Task to complete —
Can you copy out every one of the items below, line for line and without changing anything?

Material provided —
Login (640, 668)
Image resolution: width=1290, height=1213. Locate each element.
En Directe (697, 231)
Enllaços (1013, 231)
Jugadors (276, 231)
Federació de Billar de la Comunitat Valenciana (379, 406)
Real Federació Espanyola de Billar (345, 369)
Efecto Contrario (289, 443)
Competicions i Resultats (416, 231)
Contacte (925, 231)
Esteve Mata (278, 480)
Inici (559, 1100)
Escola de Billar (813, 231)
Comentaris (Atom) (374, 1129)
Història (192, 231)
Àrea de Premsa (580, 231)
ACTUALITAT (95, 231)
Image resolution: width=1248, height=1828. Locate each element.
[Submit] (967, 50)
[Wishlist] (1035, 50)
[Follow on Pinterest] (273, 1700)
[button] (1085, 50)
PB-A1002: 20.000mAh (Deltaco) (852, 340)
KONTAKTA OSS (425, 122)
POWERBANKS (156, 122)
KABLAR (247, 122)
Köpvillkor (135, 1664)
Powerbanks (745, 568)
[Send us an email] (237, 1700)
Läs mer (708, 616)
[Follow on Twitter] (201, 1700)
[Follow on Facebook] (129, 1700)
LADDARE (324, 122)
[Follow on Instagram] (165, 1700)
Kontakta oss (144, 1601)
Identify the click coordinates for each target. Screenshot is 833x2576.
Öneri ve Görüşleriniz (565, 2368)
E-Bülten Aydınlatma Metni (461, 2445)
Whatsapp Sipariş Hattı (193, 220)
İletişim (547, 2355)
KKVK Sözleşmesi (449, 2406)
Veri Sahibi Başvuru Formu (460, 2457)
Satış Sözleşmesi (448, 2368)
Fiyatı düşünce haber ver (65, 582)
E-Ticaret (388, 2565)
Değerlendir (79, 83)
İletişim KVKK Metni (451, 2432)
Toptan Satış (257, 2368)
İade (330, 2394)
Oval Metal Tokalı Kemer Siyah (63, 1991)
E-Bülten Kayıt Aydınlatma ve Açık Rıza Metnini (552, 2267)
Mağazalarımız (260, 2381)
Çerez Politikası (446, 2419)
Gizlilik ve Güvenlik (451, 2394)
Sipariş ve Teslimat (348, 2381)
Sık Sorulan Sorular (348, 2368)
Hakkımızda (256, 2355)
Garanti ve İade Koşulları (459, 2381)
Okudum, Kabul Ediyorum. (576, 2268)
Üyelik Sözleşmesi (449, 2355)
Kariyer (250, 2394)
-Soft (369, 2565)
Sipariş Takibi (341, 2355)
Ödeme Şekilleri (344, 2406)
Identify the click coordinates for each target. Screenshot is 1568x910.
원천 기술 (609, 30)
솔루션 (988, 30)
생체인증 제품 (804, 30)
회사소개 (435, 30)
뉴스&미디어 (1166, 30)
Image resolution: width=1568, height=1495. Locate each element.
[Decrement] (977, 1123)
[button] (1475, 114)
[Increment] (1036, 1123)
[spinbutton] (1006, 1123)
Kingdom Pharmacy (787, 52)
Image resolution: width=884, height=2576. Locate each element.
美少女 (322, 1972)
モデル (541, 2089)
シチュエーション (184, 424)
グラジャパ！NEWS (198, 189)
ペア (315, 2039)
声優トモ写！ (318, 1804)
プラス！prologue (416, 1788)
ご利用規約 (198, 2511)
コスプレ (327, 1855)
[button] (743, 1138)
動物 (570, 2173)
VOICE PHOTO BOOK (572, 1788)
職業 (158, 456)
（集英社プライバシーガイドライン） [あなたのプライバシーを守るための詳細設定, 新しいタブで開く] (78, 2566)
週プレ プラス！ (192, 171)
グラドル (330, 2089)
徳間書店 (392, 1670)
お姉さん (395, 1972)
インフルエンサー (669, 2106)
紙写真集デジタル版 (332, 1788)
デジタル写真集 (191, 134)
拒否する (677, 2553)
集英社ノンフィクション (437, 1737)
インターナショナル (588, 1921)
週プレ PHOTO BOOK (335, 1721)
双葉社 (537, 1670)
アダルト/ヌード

Completed exercise —
Login (640, 668)
Image resolution: width=1290, height=1213. Locate each element.
En Directe (697, 231)
Enllaços (1013, 231)
Jugadors (276, 231)
Federació de Billar de la Comunitat Valenciana (379, 406)
Real Federació Espanyola de Billar (345, 369)
Efecto Contrario (289, 443)
Competicions i Resultats (416, 231)
Contacte (925, 231)
Esteve Mata (278, 480)
Inici (559, 1100)
Escola de Billar (813, 231)
Comentaris (Atom) (374, 1129)
Història (192, 231)
Àrea de Premsa (580, 231)
ACTUALITAT (95, 231)
Image resolution: width=1248, height=1828. Locate each element.
[Submit] (967, 50)
[Wishlist] (1035, 50)
[Follow on Pinterest] (273, 1700)
[button] (1085, 50)
PB-A1002: 20.000mAh (Deltaco) (852, 340)
KONTAKTA OSS (425, 122)
POWERBANKS (156, 122)
KABLAR (247, 122)
Köpvillkor (135, 1664)
Powerbanks (745, 568)
[Send us an email] (237, 1700)
Läs mer (708, 616)
[Follow on Twitter] (201, 1700)
[Follow on Facebook] (129, 1700)
LADDARE (324, 122)
[Follow on Instagram] (165, 1700)
Kontakta oss (144, 1601)
Identify the click coordinates for each target. Screenshot is 833x2576.
Öneri ve Görüşleriniz (565, 2368)
E-Bülten Aydınlatma Metni (461, 2445)
Whatsapp Sipariş Hattı (193, 220)
İletişim (547, 2355)
KKVK Sözleşmesi (449, 2406)
Veri Sahibi Başvuru Formu (460, 2457)
Satış Sözleşmesi (448, 2368)
Fiyatı düşünce haber ver (65, 582)
E-Ticaret (388, 2565)
Değerlendir (79, 83)
İletişim KVKK Metni (451, 2432)
Toptan Satış (257, 2368)
İade (330, 2394)
Oval Metal Tokalı Kemer Siyah (63, 1991)
E-Bülten Kayıt Aydınlatma ve Açık Rıza Metnini (552, 2267)
Mağazalarımız (260, 2381)
Çerez Politikası (446, 2419)
Gizlilik ve Güvenlik (451, 2394)
Sipariş ve Teslimat (348, 2381)
Sık Sorulan Sorular (348, 2368)
Hakkımızda (256, 2355)
Garanti ve İade Koşulları (459, 2381)
Okudum, Kabul Ediyorum. (576, 2268)
Üyelik Sözleşmesi (449, 2355)
Kariyer (250, 2394)
-Soft (369, 2565)
Sipariş Takibi (341, 2355)
Ödeme Şekilleri (344, 2406)
Identify the click coordinates for each target. Screenshot is 1568x910.
원천 기술 (609, 30)
솔루션 (988, 30)
생체인증 제품 (804, 30)
회사소개 (435, 30)
뉴스&미디어 (1166, 30)
Image resolution: width=1568, height=1495. Locate each element.
[Decrement] (977, 1123)
[button] (1475, 114)
[Increment] (1036, 1123)
[spinbutton] (1006, 1123)
Kingdom Pharmacy (787, 52)
Image resolution: width=884, height=2576. Locate each element.
美少女 (322, 1972)
モデル (541, 2089)
シチュエーション (184, 424)
グラジャパ！NEWS (198, 189)
ペア (315, 2039)
声優トモ写！ (318, 1804)
プラス！prologue (416, 1788)
ご利用規約 (198, 2511)
コスプレ (327, 1855)
[button] (743, 1138)
動物 (570, 2173)
VOICE PHOTO BOOK (572, 1788)
職業 (158, 456)
（集英社プライバシーガイドライン） [あなたのプライバシーを守るための詳細設定, 新しいタブで開く] (78, 2566)
週プレ プラス！ (192, 171)
グラドル (330, 2089)
徳間書店 (392, 1670)
お姉さん (395, 1972)
インフルエンサー (669, 2106)
紙写真集デジタル版 (332, 1788)
デジタル写真集 (191, 134)
拒否する (677, 2553)
集英社ノンフィクション (437, 1737)
インターナショナル (588, 1921)
週プレ PHOTO BOOK (335, 1721)
双葉社 (537, 1670)
アダルト/ヌード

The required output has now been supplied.